EXERCISE, OBESITY AND SELF-DECEPTION?
Earlier this year BMJ Open published a fascinating article on the association between exercise and obesity based on results from the UK Biobank study1.
To quote the study literature
“UK Biobank aims to improve the prevention, diagnosis and treatment of a wide range of serious and life-threatening illnesses – including cancer, heart diseases, stroke, diabetes, arthritis, osteoporosis, eye disorders, depression and forms of dementia. It is following the health and well-being of 500,000 volunteer participants and provides health information, which does not identify them, to approved researchers in the UK and overseas, from academia and industry”.
This is a massive undertaking and will, over the years, vastly increase our understanding of many of the non-communicable diseases which ail us and which lead to chronic ill health, particularly in old age.
The outcome of the study
The nub of this particular investigation is that the more you exercise the less likely you are to be fat – so far so obvious!
I will come back to some of the finer points of the association between body weight and exercise in future blogs. The really eye-catching aspect of this study is the fact that the investigators actually measured the amount of exercise taken by the subjects under observation – they did not just rely on what the subjects said they did.
80,000 UK Biobank participants, all adults aged 40-70 at recruitment, provided data.
During the baseline assessment centre visit, participants completed a touch screen questionnaire which included questions on sociodemographics, lifestyle, health and medical history which included a physical activity questionnaire.
They subsequently had their physical activity assessed by wearing a wrist accelerometer. (An accelerometer is a sort of super-charged pedometer which measures all physical activity). Each participant wore the device continuously for seven days and then sent it to the study centre for analysis.

•••••

● What you will do:
• 1. In one to three sentences, explain why the blog post on exercise and obesity calls the UK Biobank study eye-catching.
• 2. Please pick up the blog post on exercise and obesity after its last sentence and continue it.
The items have no connection to the blog post on exercise and obesity.

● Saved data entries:
•••••

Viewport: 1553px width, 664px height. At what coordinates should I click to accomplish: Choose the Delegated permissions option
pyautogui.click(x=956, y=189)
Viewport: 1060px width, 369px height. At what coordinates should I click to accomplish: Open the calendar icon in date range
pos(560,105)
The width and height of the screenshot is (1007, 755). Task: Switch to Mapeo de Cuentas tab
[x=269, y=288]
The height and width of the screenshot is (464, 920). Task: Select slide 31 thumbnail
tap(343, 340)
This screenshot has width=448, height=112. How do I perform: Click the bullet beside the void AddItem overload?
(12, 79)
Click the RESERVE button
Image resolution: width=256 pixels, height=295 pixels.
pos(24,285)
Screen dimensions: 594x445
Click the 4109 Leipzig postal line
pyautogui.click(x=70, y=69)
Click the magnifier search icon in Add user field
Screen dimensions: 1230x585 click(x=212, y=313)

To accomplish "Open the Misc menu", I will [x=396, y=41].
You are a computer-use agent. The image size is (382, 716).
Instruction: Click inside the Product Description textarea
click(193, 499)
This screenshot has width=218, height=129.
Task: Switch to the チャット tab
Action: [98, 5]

•••••

● Answers to each task:
• 1. The investigators actually measured how much exercise the participants took instead of relying only on what the participants said they did. Each participant wore a wrist accelerometer continuously for seven days to record all physical activity.

• 2.
As expected those who took more exercise had lower body mass indices (BMI, a measurement of weight compared to height – see glossary) and lower body fat than those who took less exercise.
For me the really important finding was that the correlation between physical activity and weight was twice as good for measured activity compared to self-assessed activity. The fatter the subject, the more marked was this disparity – in other words the fatter you are, the more you overestimate your exercise level.
An inflated idea of general physical activity
This study highlights the inaccuracy of questionnaires for assessing physical activity, particularly in overweight and obese subjects. Most studies of the amount of exercise which people take rely on questionnaires and so give an inflated picture of general physical activity. This also makes it very difficult to measure the effects of exercise in a variety of conditions.
Measurement of physical fitness is probably a better way to assess exercise than relying on self-reporting, but that is another story. I will be banging on about that in future blogs!